Load Balancing for Kubernetes Services Using BGP with Cilium

Cilium is an open source project to provide networking, security and observability for cloud native environments such as Kubernetes clusters and other container orchestration platforms. This blog shows how your Kubernetes Service can be exposed to the outside world, using Cilium and BGP.

Need any help with Cilium or Kubernetes?
Be sure to receive our white paper or just ask one of our experts anything related to Cilium, networking, Kubernetes, clusters or setups. We’re more than ready to help you out!
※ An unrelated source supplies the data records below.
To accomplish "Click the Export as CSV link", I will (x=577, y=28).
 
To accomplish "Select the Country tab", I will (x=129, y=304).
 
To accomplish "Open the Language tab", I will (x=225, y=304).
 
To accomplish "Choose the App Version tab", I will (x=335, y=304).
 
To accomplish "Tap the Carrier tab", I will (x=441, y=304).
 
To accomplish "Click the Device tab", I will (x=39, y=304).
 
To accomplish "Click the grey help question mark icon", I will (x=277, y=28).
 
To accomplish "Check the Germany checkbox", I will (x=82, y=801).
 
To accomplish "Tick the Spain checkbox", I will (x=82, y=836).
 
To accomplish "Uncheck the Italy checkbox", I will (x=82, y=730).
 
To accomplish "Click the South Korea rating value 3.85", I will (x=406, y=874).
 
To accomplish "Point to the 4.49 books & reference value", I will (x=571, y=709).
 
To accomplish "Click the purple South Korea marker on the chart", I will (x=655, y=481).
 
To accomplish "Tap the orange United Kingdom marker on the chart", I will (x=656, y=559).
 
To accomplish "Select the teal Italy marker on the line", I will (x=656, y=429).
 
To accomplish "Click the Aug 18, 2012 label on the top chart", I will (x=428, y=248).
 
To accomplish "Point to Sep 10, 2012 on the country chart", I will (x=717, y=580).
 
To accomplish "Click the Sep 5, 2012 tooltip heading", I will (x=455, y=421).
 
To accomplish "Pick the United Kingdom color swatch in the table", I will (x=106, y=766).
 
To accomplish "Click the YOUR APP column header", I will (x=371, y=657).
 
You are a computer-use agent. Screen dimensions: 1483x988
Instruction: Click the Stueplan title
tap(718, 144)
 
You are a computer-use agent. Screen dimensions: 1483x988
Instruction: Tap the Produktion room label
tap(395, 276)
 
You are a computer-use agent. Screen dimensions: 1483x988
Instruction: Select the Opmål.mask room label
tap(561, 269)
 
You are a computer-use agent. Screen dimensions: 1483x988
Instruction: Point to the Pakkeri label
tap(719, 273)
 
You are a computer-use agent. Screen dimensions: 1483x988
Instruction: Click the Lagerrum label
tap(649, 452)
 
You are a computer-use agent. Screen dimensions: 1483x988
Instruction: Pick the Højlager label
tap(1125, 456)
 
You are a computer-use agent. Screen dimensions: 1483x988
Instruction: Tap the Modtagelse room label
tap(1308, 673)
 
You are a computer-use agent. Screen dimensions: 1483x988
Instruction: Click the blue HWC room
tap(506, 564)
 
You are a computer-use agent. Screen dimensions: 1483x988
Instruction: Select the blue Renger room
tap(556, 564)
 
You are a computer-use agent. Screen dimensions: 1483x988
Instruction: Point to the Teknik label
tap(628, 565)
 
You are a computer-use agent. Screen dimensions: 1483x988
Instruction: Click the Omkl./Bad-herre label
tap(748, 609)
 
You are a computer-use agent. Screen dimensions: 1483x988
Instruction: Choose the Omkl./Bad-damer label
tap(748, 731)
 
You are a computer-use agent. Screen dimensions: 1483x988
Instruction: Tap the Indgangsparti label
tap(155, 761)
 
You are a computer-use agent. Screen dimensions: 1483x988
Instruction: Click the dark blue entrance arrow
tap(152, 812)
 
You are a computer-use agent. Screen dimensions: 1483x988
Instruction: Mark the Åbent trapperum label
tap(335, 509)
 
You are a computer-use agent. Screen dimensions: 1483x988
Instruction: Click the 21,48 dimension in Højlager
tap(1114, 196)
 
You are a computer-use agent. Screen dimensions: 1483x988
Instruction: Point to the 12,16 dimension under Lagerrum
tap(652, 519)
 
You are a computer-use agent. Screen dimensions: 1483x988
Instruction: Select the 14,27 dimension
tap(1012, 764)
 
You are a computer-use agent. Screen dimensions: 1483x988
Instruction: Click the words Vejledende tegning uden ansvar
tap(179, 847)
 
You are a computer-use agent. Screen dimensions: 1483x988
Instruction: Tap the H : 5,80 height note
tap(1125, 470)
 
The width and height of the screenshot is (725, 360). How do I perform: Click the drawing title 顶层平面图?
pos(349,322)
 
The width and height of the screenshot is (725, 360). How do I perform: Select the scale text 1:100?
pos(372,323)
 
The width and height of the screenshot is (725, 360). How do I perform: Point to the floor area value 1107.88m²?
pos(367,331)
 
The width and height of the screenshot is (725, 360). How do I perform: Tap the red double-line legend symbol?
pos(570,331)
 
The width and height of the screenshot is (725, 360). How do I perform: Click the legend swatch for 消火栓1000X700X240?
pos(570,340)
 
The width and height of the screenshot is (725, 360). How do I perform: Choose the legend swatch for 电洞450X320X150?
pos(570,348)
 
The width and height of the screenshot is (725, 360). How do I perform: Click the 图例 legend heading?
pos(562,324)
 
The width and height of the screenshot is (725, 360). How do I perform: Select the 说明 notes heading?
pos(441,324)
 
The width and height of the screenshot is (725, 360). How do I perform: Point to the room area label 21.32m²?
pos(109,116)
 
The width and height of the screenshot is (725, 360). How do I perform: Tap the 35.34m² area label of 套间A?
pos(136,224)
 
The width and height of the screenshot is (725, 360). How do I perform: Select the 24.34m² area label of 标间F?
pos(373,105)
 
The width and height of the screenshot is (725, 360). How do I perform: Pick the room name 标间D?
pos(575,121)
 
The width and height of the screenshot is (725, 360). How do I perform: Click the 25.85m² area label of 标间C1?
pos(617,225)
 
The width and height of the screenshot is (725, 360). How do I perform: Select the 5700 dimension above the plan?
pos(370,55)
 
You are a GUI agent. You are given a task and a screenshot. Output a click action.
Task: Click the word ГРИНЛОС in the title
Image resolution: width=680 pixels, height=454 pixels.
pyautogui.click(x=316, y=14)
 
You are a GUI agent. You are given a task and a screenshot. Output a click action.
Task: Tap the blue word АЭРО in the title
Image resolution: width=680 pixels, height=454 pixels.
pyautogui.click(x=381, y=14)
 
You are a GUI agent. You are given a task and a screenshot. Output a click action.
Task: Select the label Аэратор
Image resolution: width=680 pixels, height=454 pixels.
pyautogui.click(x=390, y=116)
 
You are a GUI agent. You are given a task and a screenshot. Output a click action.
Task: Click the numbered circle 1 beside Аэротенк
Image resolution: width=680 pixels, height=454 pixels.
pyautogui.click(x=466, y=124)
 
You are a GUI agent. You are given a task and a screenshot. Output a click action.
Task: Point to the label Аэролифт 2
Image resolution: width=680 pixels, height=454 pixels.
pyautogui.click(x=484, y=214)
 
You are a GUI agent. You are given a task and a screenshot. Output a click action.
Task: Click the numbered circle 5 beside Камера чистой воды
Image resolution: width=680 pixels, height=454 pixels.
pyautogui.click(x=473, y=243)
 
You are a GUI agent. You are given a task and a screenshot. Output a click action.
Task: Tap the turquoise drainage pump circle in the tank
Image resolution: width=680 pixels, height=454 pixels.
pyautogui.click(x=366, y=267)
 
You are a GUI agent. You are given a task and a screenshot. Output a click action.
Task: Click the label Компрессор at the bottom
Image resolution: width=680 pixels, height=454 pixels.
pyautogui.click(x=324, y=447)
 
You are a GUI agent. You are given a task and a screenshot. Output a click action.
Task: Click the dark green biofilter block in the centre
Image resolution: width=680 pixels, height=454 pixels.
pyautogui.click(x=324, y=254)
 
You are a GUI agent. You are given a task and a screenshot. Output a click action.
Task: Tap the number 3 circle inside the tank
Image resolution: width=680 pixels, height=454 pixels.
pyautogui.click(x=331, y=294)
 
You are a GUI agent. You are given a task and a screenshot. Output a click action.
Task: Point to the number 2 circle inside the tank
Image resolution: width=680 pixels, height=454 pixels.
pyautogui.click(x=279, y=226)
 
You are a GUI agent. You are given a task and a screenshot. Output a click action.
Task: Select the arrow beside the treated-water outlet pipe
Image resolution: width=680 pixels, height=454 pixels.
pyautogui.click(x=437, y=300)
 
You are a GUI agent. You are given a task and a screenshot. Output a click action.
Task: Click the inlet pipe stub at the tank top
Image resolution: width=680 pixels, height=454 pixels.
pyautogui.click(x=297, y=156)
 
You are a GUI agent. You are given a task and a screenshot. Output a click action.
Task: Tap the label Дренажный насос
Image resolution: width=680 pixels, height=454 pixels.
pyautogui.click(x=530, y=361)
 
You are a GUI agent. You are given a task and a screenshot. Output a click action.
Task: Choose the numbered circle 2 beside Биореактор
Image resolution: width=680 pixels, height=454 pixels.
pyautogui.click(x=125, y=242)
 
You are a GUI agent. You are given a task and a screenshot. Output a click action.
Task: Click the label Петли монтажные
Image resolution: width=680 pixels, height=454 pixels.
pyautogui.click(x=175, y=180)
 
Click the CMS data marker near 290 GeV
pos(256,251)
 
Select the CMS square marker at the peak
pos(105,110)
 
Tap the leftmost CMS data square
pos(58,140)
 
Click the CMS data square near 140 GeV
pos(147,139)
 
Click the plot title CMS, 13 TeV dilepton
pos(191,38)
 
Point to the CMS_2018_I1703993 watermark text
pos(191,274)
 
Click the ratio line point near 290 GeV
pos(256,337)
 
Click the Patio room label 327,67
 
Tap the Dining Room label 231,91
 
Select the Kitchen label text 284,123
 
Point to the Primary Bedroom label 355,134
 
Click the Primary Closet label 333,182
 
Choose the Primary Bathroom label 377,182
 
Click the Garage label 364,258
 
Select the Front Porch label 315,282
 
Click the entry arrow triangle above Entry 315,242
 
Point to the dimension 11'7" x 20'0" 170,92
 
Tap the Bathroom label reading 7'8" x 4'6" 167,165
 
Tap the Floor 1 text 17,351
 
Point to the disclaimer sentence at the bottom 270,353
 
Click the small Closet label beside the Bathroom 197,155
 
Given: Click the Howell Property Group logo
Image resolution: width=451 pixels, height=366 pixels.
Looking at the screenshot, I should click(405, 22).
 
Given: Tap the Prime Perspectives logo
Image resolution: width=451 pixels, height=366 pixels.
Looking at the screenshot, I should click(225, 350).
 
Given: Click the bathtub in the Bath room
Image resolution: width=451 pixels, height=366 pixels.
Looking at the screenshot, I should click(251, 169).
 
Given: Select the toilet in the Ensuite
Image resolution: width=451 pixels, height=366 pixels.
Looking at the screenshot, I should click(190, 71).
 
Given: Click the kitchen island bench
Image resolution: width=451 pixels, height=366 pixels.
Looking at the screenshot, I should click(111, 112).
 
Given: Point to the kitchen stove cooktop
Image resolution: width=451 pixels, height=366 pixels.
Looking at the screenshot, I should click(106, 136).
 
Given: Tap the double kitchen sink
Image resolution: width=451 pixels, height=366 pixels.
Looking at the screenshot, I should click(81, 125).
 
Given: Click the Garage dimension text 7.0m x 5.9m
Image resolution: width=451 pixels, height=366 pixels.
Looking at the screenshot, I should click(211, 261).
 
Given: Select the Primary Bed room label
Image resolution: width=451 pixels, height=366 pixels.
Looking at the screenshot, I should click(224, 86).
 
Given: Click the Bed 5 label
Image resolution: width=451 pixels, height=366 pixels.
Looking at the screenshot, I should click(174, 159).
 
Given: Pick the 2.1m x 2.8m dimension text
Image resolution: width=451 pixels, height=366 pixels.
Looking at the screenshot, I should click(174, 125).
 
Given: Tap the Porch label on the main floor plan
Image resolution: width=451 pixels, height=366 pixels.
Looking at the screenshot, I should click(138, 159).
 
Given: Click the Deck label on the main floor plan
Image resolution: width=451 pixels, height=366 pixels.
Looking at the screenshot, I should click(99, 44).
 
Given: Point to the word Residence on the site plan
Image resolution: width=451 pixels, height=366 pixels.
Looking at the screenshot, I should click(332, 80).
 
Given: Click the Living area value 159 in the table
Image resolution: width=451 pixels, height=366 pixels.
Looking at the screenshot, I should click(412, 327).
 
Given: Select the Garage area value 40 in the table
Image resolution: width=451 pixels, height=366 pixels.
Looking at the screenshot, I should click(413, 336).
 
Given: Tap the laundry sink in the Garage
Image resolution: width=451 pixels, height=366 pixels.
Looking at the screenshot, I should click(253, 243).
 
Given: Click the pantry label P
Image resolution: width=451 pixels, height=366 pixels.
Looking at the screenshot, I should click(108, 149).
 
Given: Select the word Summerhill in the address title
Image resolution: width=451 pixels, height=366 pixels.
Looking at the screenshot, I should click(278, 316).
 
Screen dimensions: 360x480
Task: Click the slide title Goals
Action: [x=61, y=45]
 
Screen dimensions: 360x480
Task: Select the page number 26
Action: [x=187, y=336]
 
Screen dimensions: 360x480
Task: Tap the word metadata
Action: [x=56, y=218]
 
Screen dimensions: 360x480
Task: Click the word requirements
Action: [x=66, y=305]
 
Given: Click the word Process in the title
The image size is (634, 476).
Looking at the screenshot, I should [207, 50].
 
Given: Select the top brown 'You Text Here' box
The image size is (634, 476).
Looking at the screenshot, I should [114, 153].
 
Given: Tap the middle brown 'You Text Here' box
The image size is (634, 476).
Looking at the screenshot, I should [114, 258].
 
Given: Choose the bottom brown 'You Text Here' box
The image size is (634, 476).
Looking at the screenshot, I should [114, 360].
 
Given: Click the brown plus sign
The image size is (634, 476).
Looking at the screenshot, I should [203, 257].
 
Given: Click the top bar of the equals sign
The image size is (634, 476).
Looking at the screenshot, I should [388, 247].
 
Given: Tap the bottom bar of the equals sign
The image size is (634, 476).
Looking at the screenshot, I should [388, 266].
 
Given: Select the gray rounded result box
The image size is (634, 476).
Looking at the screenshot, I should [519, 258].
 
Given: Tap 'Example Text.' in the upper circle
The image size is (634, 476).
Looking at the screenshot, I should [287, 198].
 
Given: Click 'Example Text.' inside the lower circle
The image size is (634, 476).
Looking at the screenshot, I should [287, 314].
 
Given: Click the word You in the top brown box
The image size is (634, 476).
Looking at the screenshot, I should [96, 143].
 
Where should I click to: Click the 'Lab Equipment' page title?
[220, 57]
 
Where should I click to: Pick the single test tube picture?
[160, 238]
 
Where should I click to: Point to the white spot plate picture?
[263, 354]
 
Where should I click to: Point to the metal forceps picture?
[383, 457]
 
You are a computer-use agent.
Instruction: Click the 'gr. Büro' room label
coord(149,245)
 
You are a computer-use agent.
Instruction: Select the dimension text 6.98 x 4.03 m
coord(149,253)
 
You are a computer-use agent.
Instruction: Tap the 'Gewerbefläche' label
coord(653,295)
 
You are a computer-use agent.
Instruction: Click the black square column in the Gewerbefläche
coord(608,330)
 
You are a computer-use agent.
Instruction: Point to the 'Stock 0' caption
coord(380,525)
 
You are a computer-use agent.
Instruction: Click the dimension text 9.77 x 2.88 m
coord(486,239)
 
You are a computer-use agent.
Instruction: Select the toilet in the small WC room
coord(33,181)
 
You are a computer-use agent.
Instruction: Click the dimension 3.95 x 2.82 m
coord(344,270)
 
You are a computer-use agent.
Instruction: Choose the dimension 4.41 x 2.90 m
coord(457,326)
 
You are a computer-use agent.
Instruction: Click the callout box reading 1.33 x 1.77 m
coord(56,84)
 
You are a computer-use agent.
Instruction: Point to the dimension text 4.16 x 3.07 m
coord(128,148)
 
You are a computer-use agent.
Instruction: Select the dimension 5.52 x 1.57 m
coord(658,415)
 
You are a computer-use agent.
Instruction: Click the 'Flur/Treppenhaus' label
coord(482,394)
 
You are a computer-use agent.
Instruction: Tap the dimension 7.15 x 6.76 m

Or download our Cilium whitepaper: Unveiling In-Depth Insights into Cloud-Native Networking, Security, and Observability.

Cilium White Paper
Contact us

Be sure to check out our latest events about Cilium
Join us at SUE HQ or signup for our workshop. Learn everything there is to know and get insights about Cilium and it’s possibilities. Learn more ›

BGP
Border Gateway Protocol (BGP) is a standardised exterior gateway protocol designed to exchange routing and reachability information among autonomous systems (AS) on the Internet. The protocol is classified as a path vector protocol therefore, it makes routing decisions based on paths, network policies, or rule-sets configured by a network administrator. It is involved in making core routing decisions, which makes it crucial to the functioning of the Internet.

Developed for robustness and scalability, BGP is used to route data between large networks, including ISPs and other large organisations. It ensures loop-free inter-domain routing and helps maintain a stable network structure. BGP can handle thousands of routes and differentiates itself with its ability to scale with network growth. It’s widely used due to its flexibility and control over routing policies, enabling it to rapidly respond to network changes.

Cilium and BGP
In release 1.10, Cilium integrated BGP support using MetalLB, which enables it to announce Kubernetes Service ip addresses of the type LoadBalancer using BGP. The result is that services are reachable from outside the Kubernetes network without extra components, such as an Ingress Router. Especially the ‘without extra components’ part is fantastic news, since every component adds latency – so without those less latency.

The network configuration shown in this example represents a Kubernetes-based environment with BGP integration for service load balancing. Here’s a breakdown of the configuration:

Client Network (LAN network(s)): There’s a local area network (LAN) with the IP range 192.168.10.0/24 where multiple clients are connected. This network contains the user-end of the setup where users and other devices access services hosted on the Kubernetes cluster.

Kubernetes Network: The Kubernetes cluster has its own network space, designated by the subnet 192.168.1.0/24. This network includes the Kubernetes master node (k8s-master1) and several worker nodes (k8s-worker1 through k8s-worker5). These nodes host the actual containers and workloads of the Kubernetes cluster.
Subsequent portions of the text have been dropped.